Rückverweise
W231 2287504-1/18E
BESCHLUSS
Das Bundesverwaltungsgericht beschließt durch die Richterin Dr. Birgit HAVRANEK über den Antrag von XXXX , der gegen das Erkenntnis des Bundesverwaltungsgerichtes vom 28.01.2025, Zl. W231 2287504-1/15E, erhobenen Revision die aufschiebende Wirkung zuzuerkennen:
Der Revision wird gemäß § 30 Abs. 2 VwGG die aufschiebende Wirkung zuerkannt.
BEGRÜNDUNG:
I. Verfahrensgang:
Mit Schriftsatz vom 04.03.2025 brachte die revisionswerbende Partei eine Revision gegen das im Spruch angeführte Erkenntnis des Bundesverwaltungsgerichtes ein.
Zum Antrag auf Zuerkennung der aufschiebenden Wirkung führte die revisionswerbende Partei Folgendes an:
„Der Revisionswerber stellt den Antrag der Revision gemäß § 30 VwGG die aufschiebende Wirkung idS zuzuerkennen, dass eine Abschiebung, Zurückschiebung, Zurückweisung oder sonstige Außerlandschaffung aus Österreich für die Dauer des verwaltungsgerichtlichen Verfahrens unzulässig ist.

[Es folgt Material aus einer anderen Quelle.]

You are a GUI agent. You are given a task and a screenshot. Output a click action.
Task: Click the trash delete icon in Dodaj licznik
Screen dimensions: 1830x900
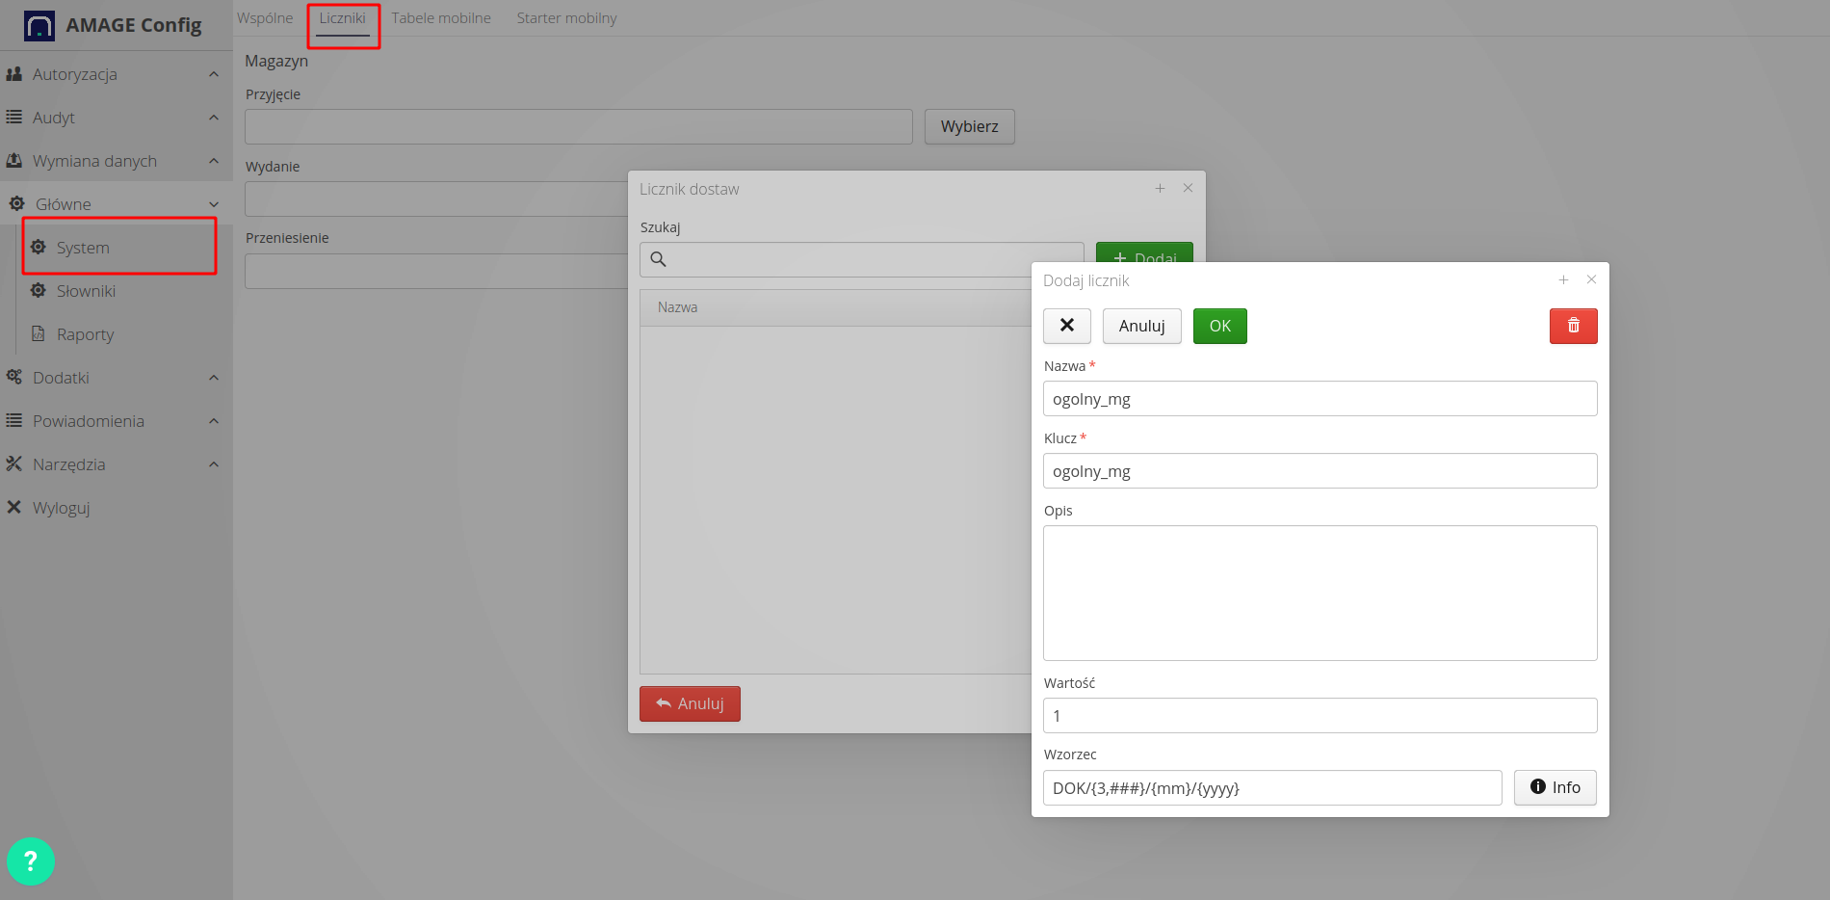point(1573,326)
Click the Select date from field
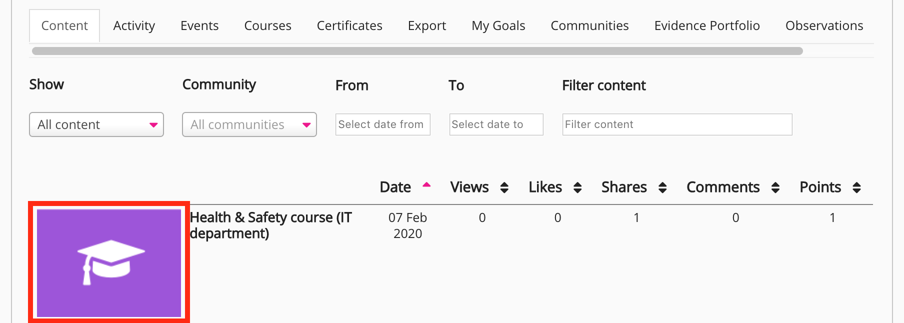Viewport: 904px width, 323px height. (x=383, y=125)
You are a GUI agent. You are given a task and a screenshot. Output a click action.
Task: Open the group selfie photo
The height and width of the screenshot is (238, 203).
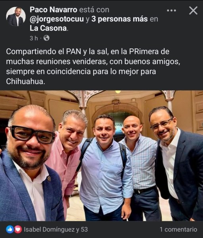(102, 156)
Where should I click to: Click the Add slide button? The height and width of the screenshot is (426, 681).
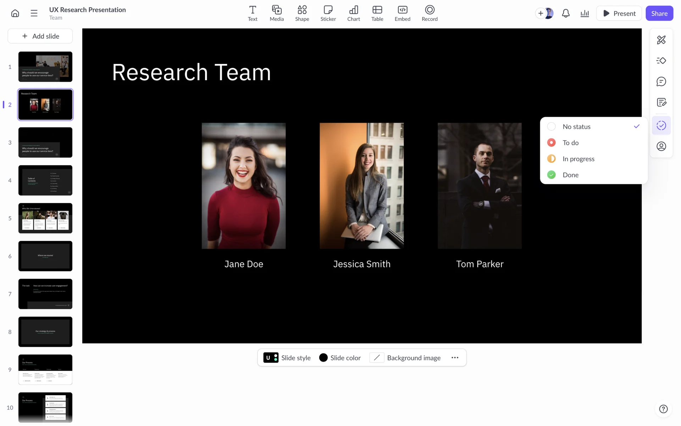coord(40,36)
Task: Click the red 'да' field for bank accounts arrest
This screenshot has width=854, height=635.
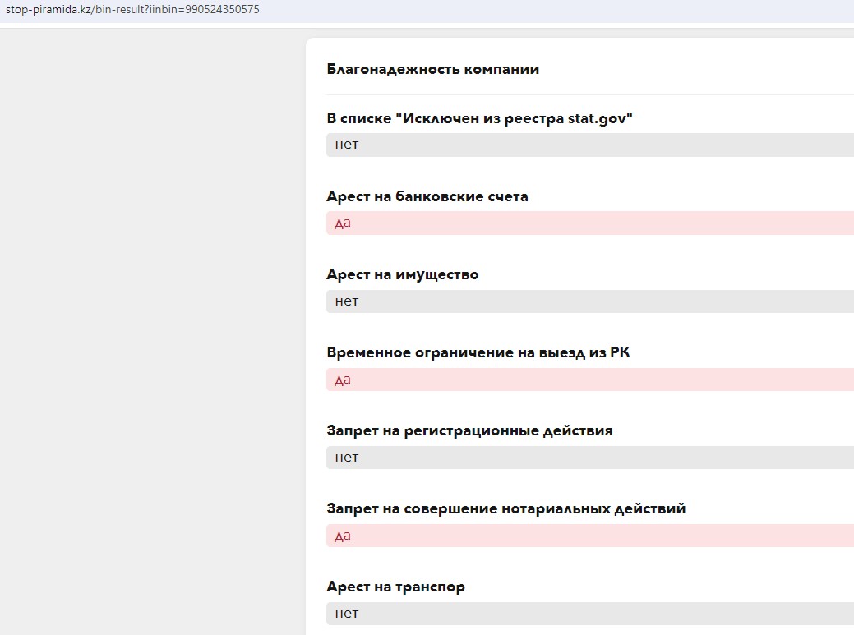Action: tap(589, 223)
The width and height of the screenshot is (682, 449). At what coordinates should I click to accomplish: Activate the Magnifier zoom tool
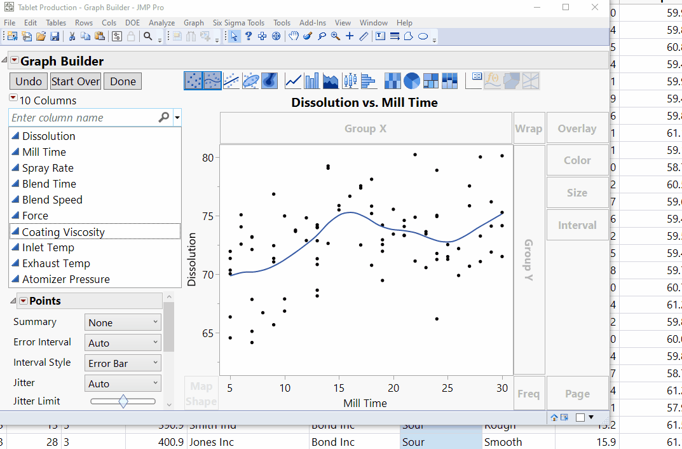[335, 36]
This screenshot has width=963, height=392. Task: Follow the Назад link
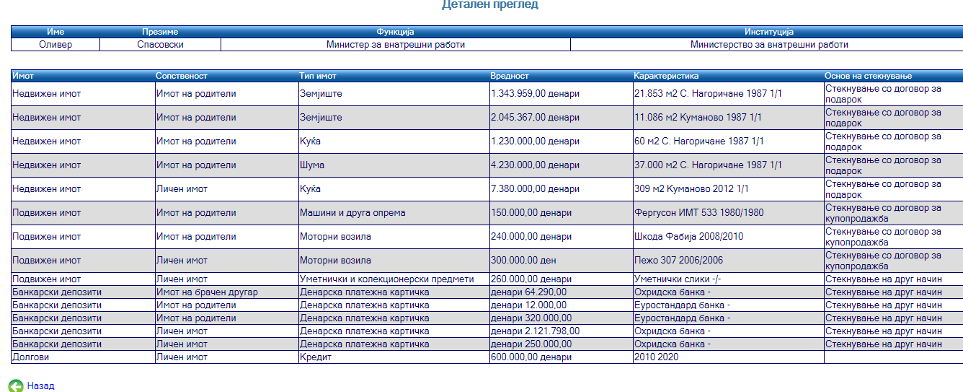coord(40,386)
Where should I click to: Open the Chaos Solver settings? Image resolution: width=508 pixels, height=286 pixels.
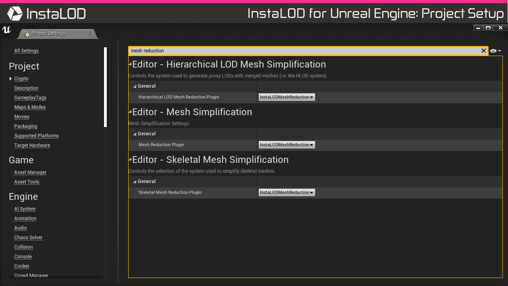pyautogui.click(x=28, y=237)
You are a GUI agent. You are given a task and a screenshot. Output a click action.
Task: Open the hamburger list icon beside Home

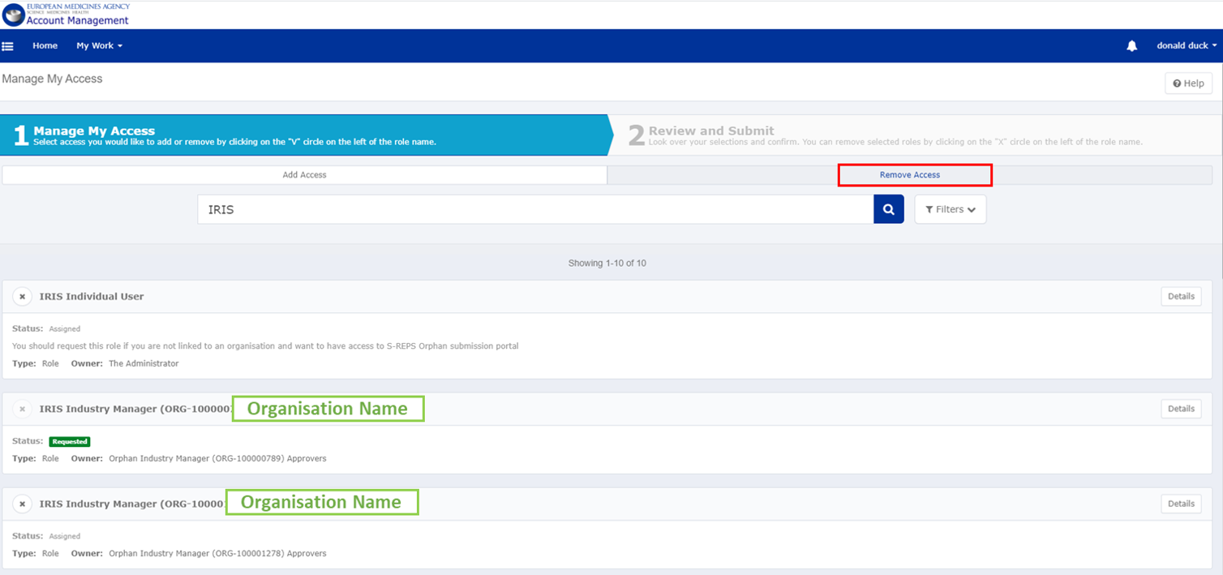8,45
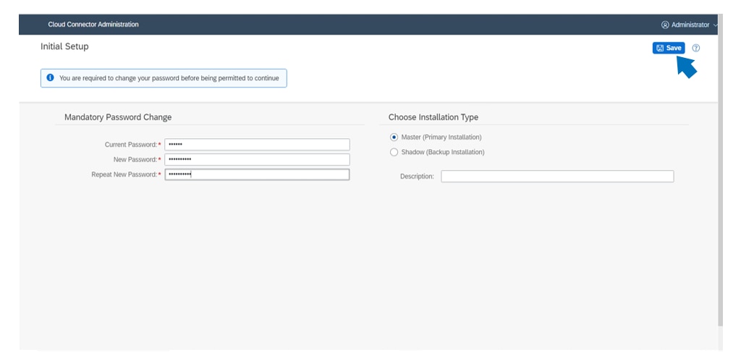Image resolution: width=741 pixels, height=363 pixels.
Task: Click the password change required notice text
Action: coord(169,78)
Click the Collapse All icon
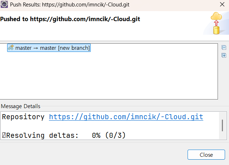Screen dimensions: 229x165 tap(224, 48)
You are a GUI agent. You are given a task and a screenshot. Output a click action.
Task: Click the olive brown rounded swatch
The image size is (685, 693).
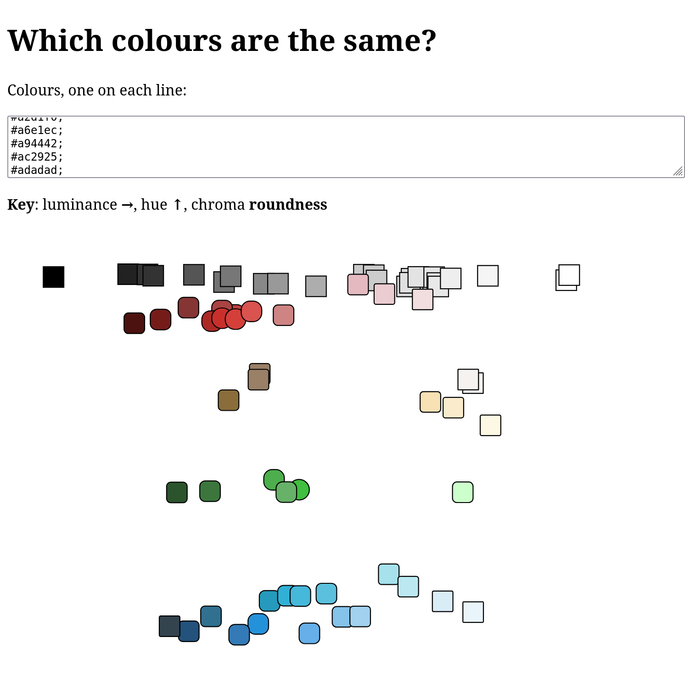click(x=228, y=400)
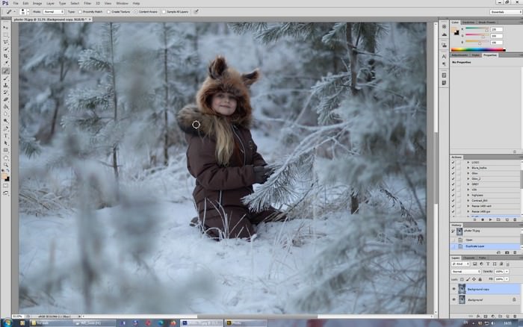Select the Background layer thumbnail
The height and width of the screenshot is (327, 523).
(462, 299)

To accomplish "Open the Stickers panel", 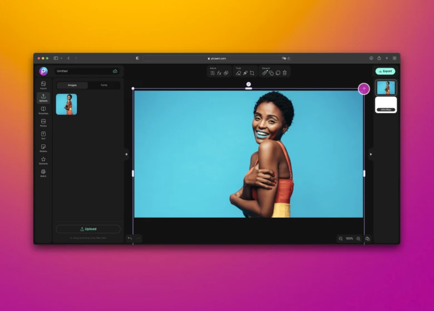I will 43,147.
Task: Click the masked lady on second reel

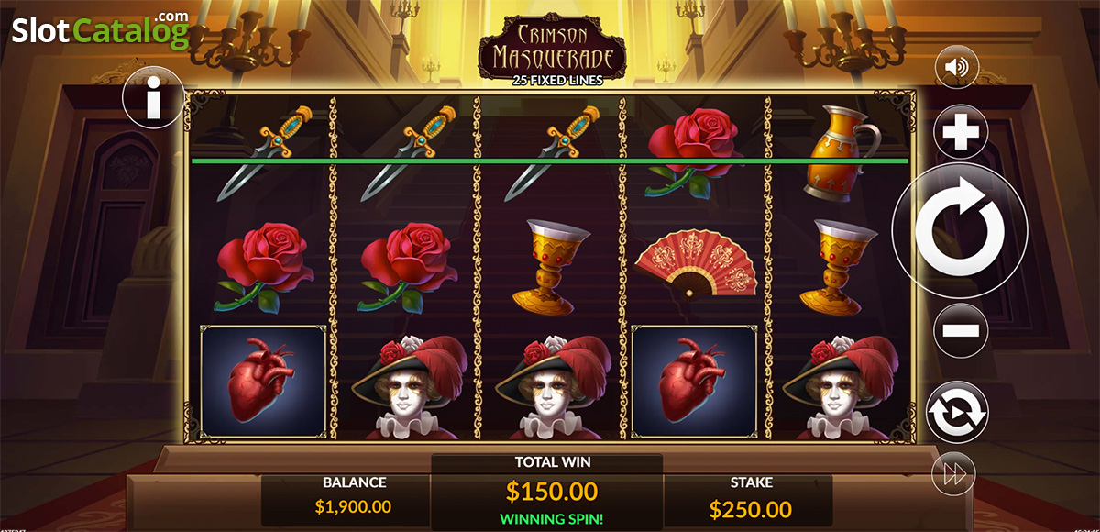Action: [406, 385]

Das angefochtene Erkenntnis ist dem Vollzug zugänglich, kann daher in Wirklichkeit umgesetzt werden.
Der Zuerkennung der aufschiebenden Wirkung stehen auch keine öffentlichen Interessen entgegen, da ein sonstiger Vollzug nicht notwendig erscheint.
Mit dem Vollzug des Erkenntnisses wäre für den Revisionswerber ein unverhältnismäßiger Nachteil verbunden.
Auch die Interessenabwägung schlägt zu seinen Gunsten aus, da öffentliche Interessen nicht beeinträchtigt werden, der Eingriff in seine Interessen wäre jedoch massiv.
Um unnötige Wiederholungen zu vermeiden, erheben der RW sein bisheriges Revisionsvorbringens auch zum Vorbringen für den gegenständlichen Aufschiebungsantrag.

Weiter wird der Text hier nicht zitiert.